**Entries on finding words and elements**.
= = = =
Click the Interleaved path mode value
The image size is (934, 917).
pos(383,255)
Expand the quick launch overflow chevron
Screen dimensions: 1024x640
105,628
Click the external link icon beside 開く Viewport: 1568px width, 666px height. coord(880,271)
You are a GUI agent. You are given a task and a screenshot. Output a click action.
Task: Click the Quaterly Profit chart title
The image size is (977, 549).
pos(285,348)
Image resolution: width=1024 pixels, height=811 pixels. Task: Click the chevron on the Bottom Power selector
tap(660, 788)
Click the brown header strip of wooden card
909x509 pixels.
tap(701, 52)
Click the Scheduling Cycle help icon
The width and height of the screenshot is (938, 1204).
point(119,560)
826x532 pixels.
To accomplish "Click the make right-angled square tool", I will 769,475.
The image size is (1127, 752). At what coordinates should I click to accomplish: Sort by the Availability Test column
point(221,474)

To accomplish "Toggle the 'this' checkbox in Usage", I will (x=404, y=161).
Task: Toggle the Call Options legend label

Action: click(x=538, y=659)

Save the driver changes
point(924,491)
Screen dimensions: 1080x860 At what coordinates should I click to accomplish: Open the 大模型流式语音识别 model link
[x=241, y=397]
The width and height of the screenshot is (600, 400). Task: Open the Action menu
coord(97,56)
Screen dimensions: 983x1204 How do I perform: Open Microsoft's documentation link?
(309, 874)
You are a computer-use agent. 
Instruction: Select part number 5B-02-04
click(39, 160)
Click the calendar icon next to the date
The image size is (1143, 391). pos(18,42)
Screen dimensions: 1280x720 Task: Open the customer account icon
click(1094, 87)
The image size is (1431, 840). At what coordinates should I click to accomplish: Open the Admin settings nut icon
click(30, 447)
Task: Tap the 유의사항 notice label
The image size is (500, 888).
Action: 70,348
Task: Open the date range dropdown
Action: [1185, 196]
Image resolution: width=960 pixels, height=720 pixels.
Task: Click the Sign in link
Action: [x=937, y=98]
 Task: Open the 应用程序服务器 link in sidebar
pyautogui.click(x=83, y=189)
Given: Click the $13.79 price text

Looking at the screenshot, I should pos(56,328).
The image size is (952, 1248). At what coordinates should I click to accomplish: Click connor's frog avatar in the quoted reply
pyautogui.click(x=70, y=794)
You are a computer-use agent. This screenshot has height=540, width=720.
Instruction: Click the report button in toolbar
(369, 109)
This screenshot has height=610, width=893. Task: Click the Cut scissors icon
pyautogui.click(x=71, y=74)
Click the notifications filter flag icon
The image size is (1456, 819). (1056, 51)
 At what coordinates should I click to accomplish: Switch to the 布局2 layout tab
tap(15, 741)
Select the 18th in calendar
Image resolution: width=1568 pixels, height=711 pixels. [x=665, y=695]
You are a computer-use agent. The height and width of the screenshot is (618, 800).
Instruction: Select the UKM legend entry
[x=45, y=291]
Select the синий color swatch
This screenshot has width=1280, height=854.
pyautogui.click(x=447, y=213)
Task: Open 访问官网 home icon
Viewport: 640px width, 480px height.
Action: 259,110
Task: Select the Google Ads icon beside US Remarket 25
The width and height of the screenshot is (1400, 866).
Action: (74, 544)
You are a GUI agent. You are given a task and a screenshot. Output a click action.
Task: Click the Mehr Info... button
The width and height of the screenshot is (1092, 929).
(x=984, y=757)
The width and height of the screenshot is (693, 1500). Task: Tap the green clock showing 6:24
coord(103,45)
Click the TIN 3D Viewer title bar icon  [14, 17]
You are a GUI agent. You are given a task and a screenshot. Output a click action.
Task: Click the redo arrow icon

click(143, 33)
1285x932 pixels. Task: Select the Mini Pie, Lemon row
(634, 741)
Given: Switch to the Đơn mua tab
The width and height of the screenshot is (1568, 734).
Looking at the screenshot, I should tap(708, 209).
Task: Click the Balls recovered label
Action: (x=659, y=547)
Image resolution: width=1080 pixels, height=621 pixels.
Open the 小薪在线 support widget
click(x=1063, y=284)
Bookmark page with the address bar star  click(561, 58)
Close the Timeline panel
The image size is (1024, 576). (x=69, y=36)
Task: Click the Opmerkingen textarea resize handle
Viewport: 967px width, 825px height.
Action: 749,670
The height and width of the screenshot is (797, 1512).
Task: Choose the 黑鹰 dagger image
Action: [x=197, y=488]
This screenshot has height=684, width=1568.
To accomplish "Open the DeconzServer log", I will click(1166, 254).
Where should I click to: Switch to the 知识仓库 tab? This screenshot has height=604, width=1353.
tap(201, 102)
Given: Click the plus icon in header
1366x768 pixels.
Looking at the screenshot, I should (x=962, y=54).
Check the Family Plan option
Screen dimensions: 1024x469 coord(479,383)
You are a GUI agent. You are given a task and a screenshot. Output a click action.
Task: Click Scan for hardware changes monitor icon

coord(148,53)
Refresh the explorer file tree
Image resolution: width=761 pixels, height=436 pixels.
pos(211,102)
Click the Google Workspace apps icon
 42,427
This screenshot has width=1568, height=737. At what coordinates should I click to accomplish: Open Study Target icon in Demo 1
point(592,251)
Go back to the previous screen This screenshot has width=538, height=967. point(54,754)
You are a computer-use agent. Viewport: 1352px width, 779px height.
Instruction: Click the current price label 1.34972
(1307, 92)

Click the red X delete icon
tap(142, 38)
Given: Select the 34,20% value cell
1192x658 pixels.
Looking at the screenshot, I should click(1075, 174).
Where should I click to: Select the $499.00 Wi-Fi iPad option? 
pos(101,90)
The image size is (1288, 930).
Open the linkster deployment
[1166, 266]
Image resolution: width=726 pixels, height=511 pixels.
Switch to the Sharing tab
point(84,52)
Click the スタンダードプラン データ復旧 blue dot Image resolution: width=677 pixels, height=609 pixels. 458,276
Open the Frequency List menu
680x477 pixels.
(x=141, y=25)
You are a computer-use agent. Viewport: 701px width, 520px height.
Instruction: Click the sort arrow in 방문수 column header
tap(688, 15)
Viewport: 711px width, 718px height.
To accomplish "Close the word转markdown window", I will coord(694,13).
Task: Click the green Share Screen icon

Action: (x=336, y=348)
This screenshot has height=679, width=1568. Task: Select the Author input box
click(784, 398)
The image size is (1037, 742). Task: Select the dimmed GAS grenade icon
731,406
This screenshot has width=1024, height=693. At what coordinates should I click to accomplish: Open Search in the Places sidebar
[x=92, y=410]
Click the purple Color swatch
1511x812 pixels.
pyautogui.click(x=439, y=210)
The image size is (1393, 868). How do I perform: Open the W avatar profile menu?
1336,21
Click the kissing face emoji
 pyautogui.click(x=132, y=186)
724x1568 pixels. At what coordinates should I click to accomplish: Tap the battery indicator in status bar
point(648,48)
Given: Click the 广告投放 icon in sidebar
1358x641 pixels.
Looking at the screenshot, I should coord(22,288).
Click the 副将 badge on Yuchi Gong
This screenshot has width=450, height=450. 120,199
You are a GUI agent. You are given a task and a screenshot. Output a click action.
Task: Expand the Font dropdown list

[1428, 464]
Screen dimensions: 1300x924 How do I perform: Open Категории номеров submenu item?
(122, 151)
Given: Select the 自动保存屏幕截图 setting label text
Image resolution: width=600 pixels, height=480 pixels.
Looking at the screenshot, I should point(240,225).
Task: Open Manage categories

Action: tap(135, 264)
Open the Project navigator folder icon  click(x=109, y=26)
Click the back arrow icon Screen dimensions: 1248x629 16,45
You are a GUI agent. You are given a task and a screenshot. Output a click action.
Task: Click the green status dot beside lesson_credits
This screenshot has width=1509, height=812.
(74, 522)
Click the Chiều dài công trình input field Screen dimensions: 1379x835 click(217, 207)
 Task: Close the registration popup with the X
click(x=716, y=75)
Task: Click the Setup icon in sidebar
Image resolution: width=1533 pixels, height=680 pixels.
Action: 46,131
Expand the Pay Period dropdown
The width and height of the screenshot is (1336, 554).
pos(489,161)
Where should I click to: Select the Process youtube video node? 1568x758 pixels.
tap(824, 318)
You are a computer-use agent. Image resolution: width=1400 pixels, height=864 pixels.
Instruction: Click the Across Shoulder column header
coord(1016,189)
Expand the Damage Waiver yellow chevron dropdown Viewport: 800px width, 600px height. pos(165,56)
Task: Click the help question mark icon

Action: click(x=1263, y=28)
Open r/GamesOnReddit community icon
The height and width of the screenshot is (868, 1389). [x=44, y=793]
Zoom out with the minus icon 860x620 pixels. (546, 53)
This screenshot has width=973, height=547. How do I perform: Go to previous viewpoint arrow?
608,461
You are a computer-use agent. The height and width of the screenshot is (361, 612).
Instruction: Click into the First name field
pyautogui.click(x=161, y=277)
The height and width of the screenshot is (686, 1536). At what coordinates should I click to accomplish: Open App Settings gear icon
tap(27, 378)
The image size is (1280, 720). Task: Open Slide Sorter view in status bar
= = = =
**The problem**. List every line in the material above that contains the string "Viewport", copying each of those lines in full.

**Solution for this task**.
Click the external link icon beside 開く Viewport: 1568px width, 666px height. coord(880,271)
Viewport: 640px width, 480px height.
Viewport: 967px width, 825px height.
You are a computer-use agent. Viewport: 1352px width, 779px height.
You are a computer-use agent. Viewport: 701px width, 520px height.
Viewport: 711px width, 718px height.
Expand the Damage Waiver yellow chevron dropdown Viewport: 800px width, 600px height. pos(165,56)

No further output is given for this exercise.